> **TO BE DONE**: Pick out every line of the material below that contains the word "chevron". Case counts.
+++ GIVEN RECORDS +++
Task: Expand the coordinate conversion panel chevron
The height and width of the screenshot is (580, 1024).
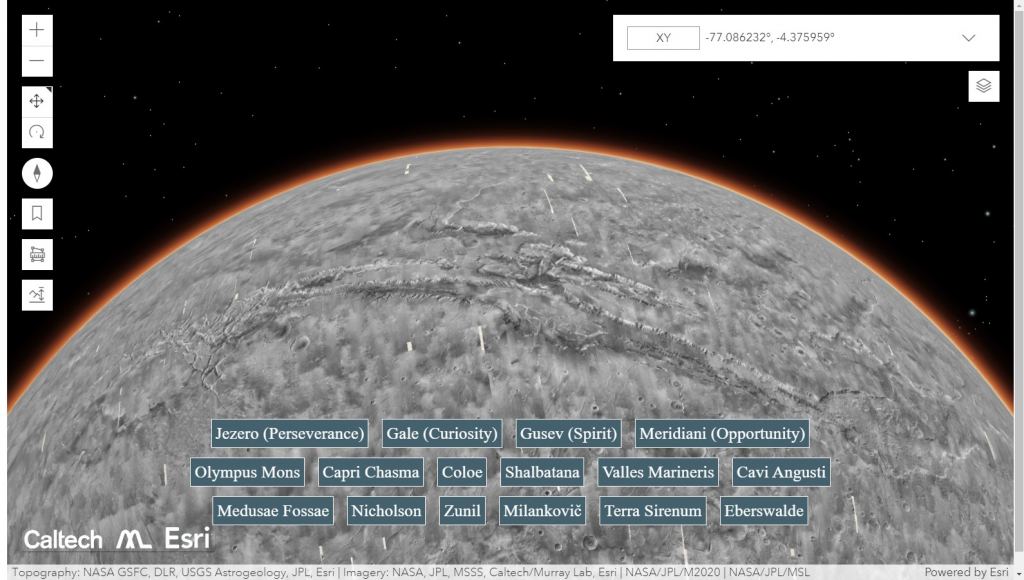Action: point(968,38)
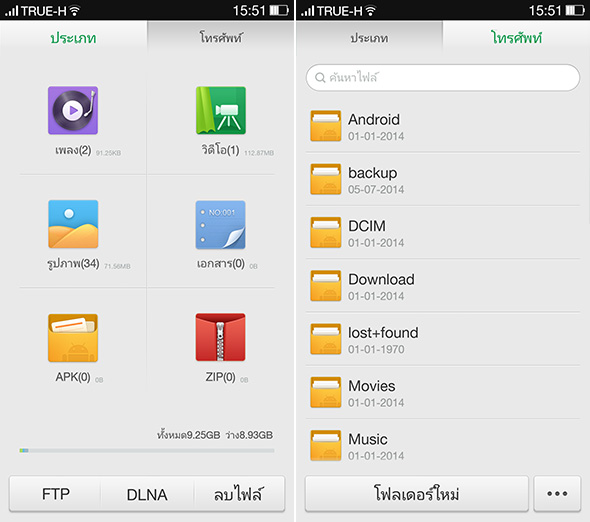Viewport: 590px width, 522px height.
Task: Open the APK category icon
Action: (x=73, y=338)
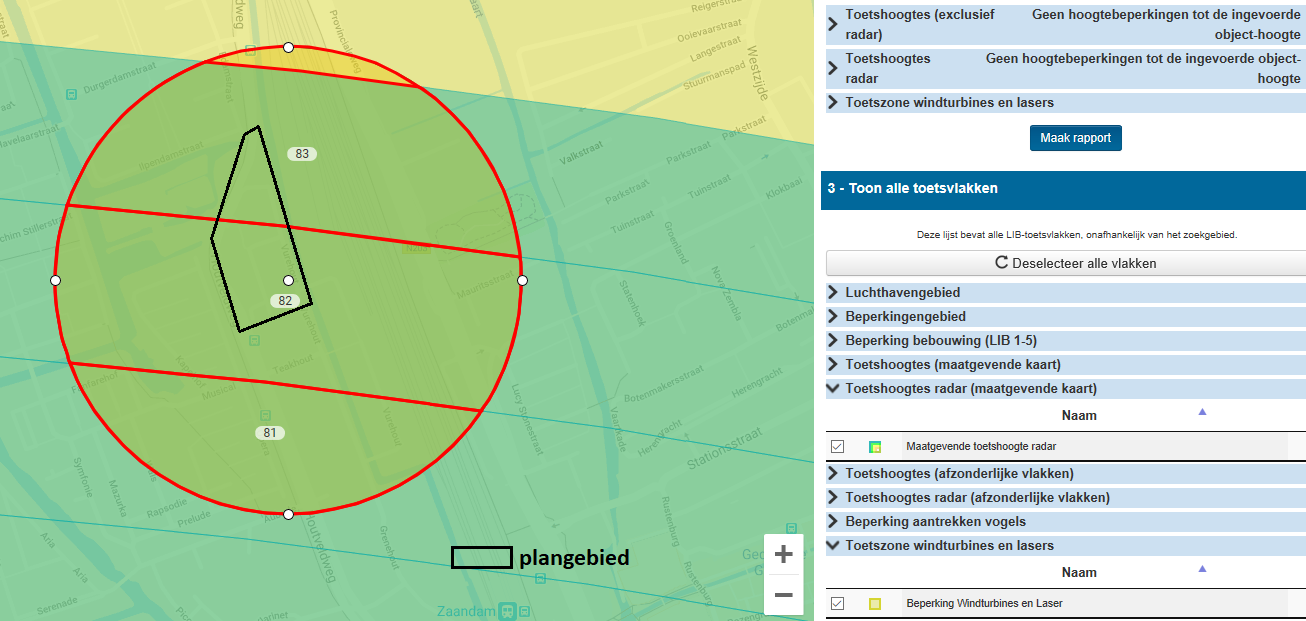1306x621 pixels.
Task: Click the 83 height label on map
Action: (x=302, y=154)
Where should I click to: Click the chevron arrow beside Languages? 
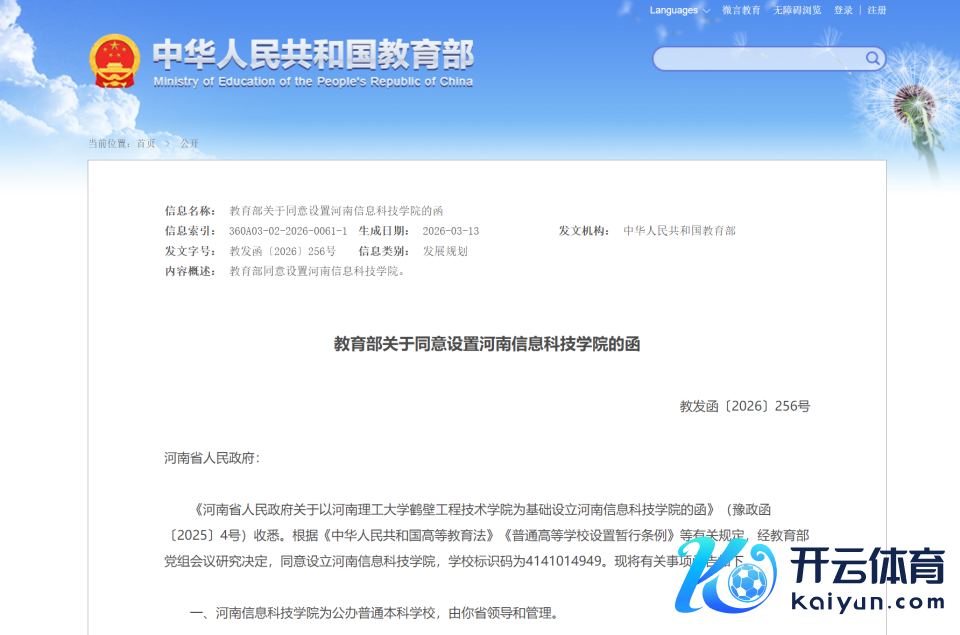pyautogui.click(x=707, y=11)
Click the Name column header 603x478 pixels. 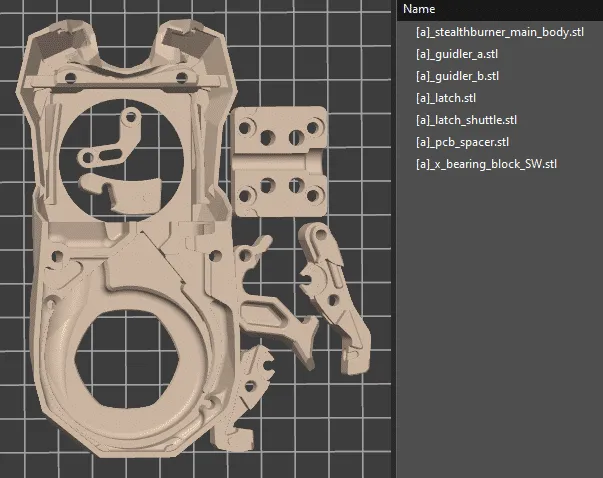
+++
> **RESULT FOR THIS TASK**:
Task: Expand the coordinate conversion panel chevron
Where should I click to: Click the chevron arrow beside Languages? 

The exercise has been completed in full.